Initially, you will bake the meatloaf at 350 degrees for 25 minutes. While the meatloaf is baking, you will prepare the balsamic reduction.
To make the balsamic reduction, combine all of the ingredients into a small saucepan and reduce the mixture for about 15 minutes, or until it is about 1/2 of its original volume.
After the 25 minutes of initial baking have elapsed, remove the loaf from the oven, top it with the balsamic reduction, and return to the oven until it is done. This should take 10-15 minutes. Expect some of the cheese in the mixture to ooze out during baking; this is fine and makes the loaf look even juicier and more luscious. Make sure to keep the wayward cheese and serve it on top of the loaf slices.
Makes 10 2.5-oz. servings. The entire loaf should be about 10 inches long.
Each 2.5-oz slice made with 96/4 ground round contains approximately 110 calories, 14.5 grams of protein, and only 4.7 grams of net carbohydrate.

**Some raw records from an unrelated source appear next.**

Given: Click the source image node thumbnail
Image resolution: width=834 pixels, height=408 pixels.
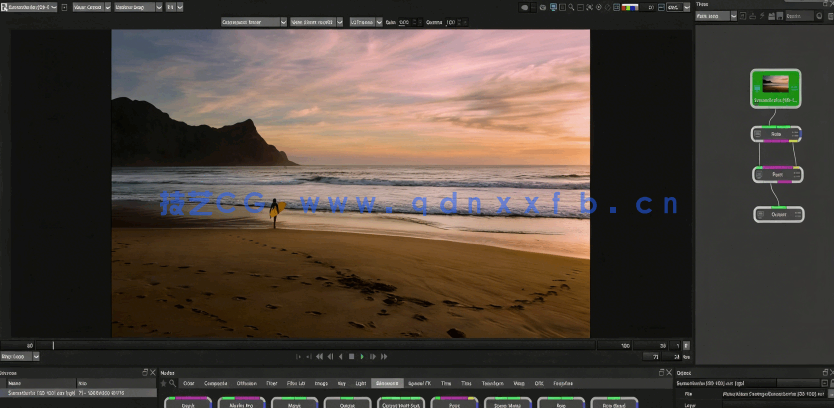Looking at the screenshot, I should (x=776, y=85).
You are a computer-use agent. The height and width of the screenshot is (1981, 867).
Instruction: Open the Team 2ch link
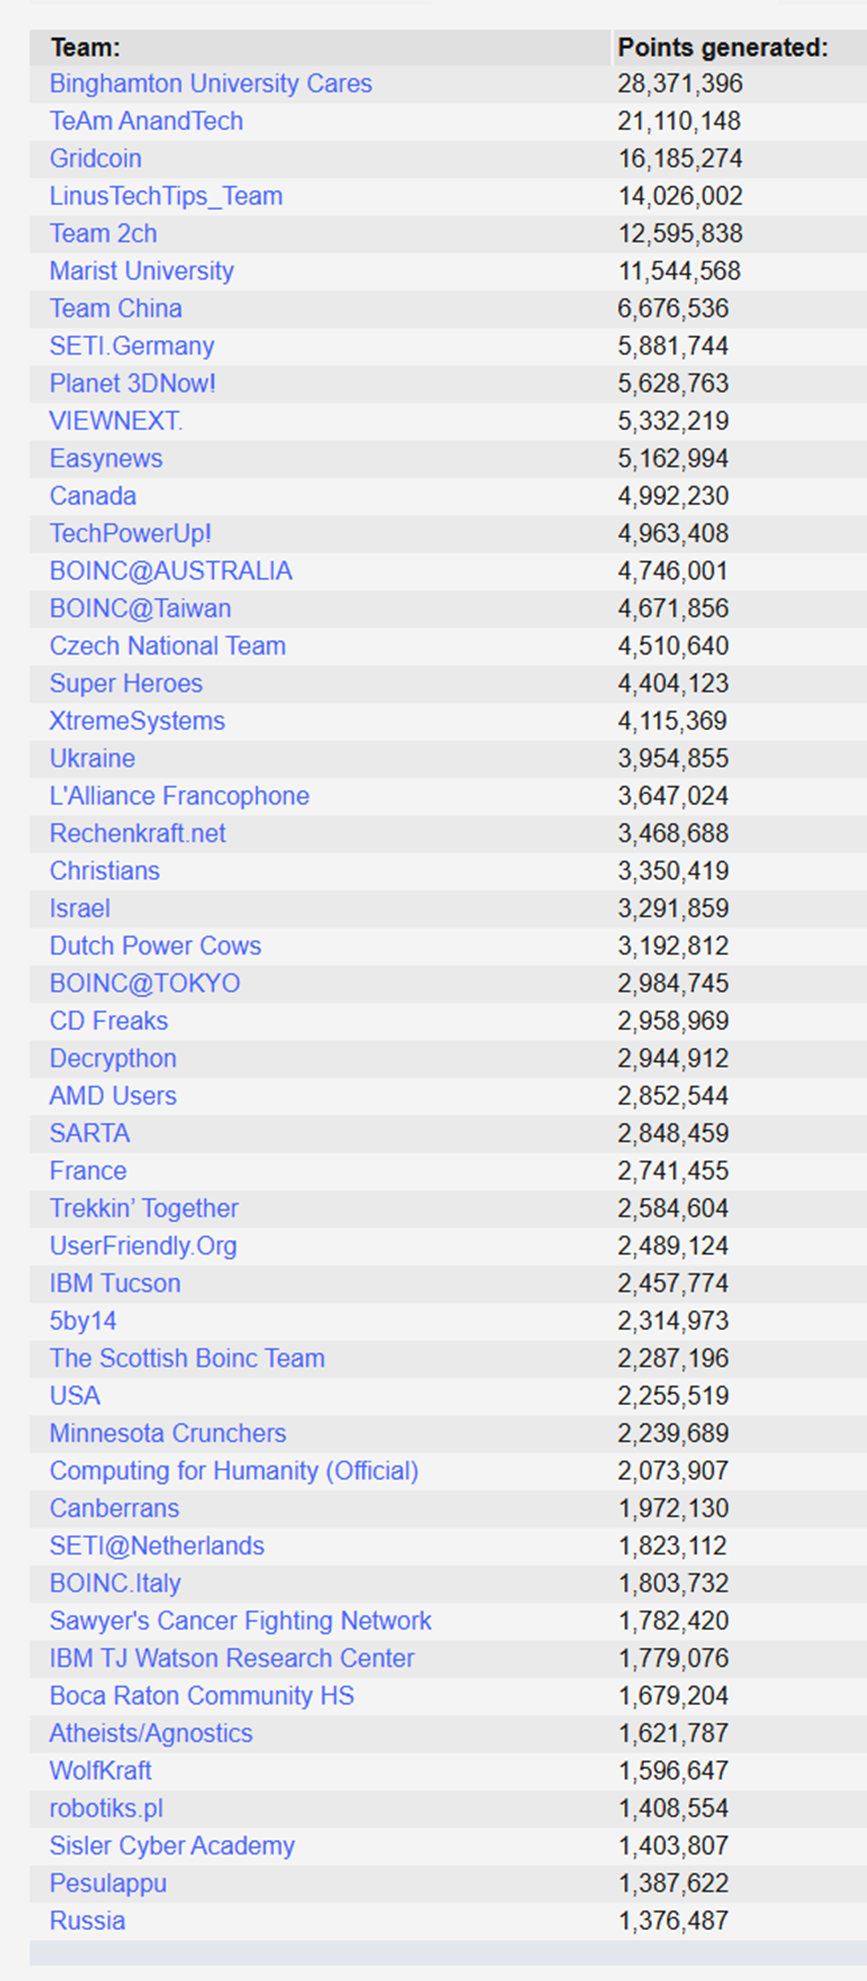pyautogui.click(x=104, y=234)
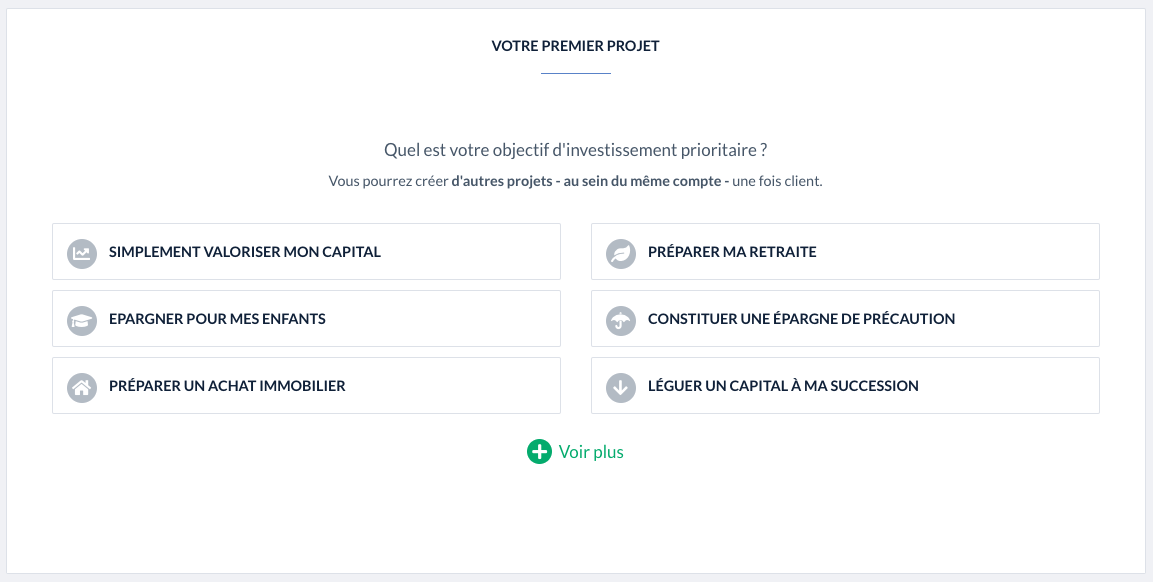Click the chart icon for valoriser mon capital
The width and height of the screenshot is (1153, 582).
tap(82, 253)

If prepared with the more readily available 93/7 lean ground beef, each slice is approximately 127 calories, 14.2 grams of protein, and 4.7 grams of net carbohydrates. (The greater fat content in 93/7 beef raises the calories, but leaves the protein and net carb numbers mostly the same.)

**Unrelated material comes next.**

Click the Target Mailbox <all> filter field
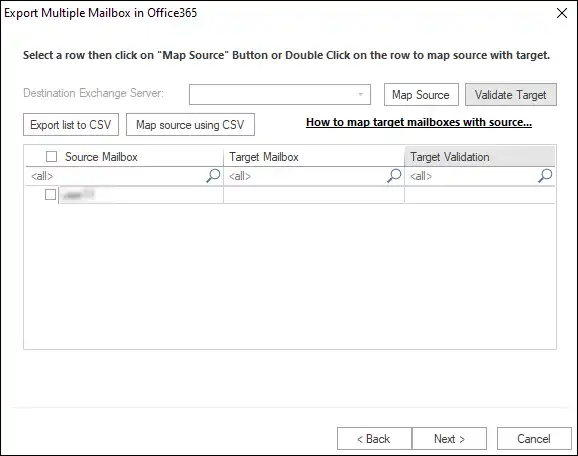Image resolution: width=578 pixels, height=456 pixels. coord(306,176)
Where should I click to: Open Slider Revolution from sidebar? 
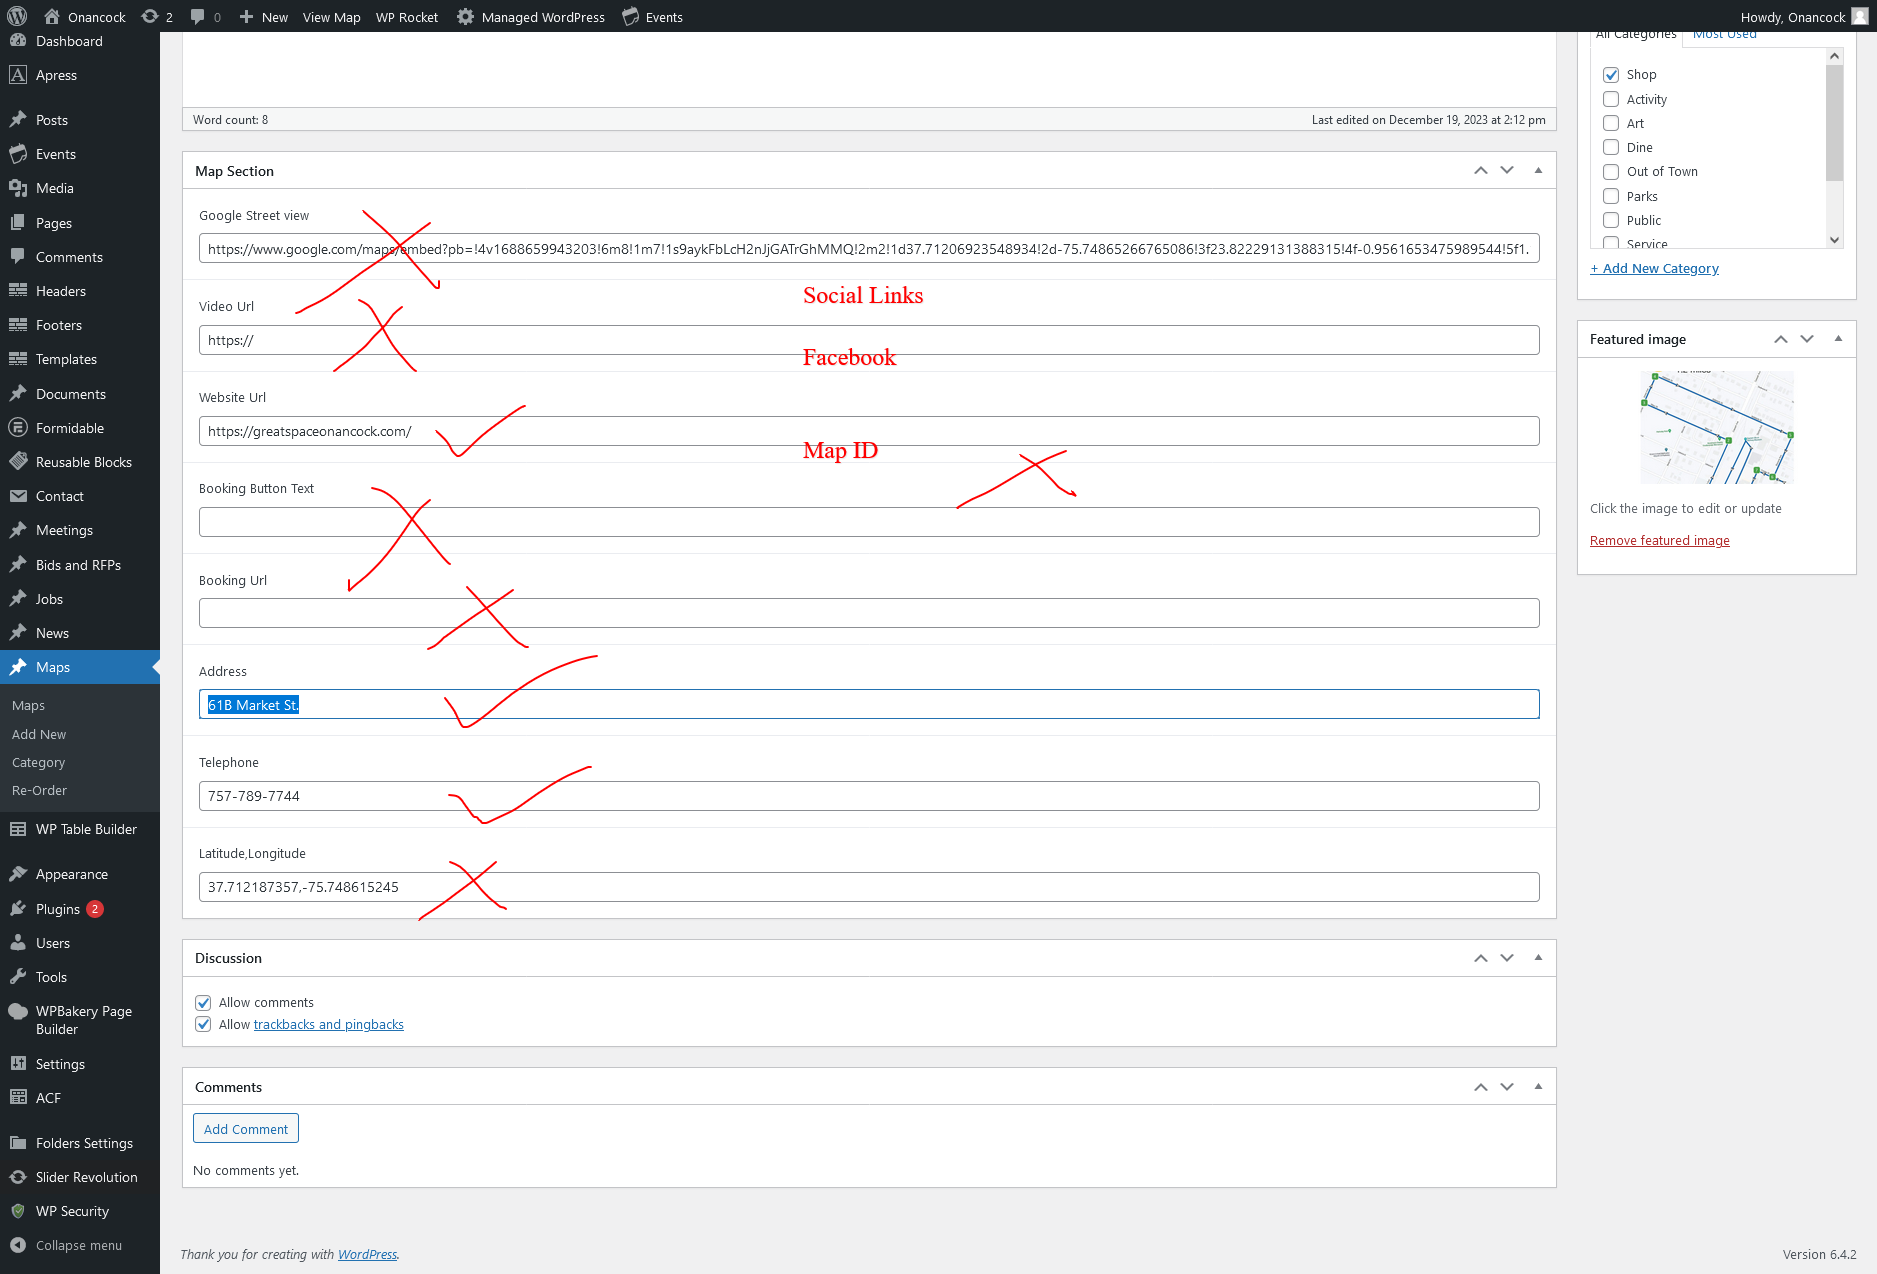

Serve this loaf as simply as the salad that inspired it, perhaps alongside a crisp lettuce salad drizzled with an olive oil-based vinaigrette, or with lightly steamed or sauteed haricot verts seasoned only with salt, pepper, and maybe a little olive oil.
*I bought a new camera just to photograph my creations for this blog, and of course it takes terrible pictures. Oh well, what can you do? If you click on the Insalata Caprese link above, you'll see how a real food photo should look!
**If, for some reason, you insist on using fresh mozzarella for this dish, be sure to use a variety with a low-moisture content, similar to the kind you'd use on a pizza. Too much moisture from the cheese will make this lovely loaf a hot, gloppy mess.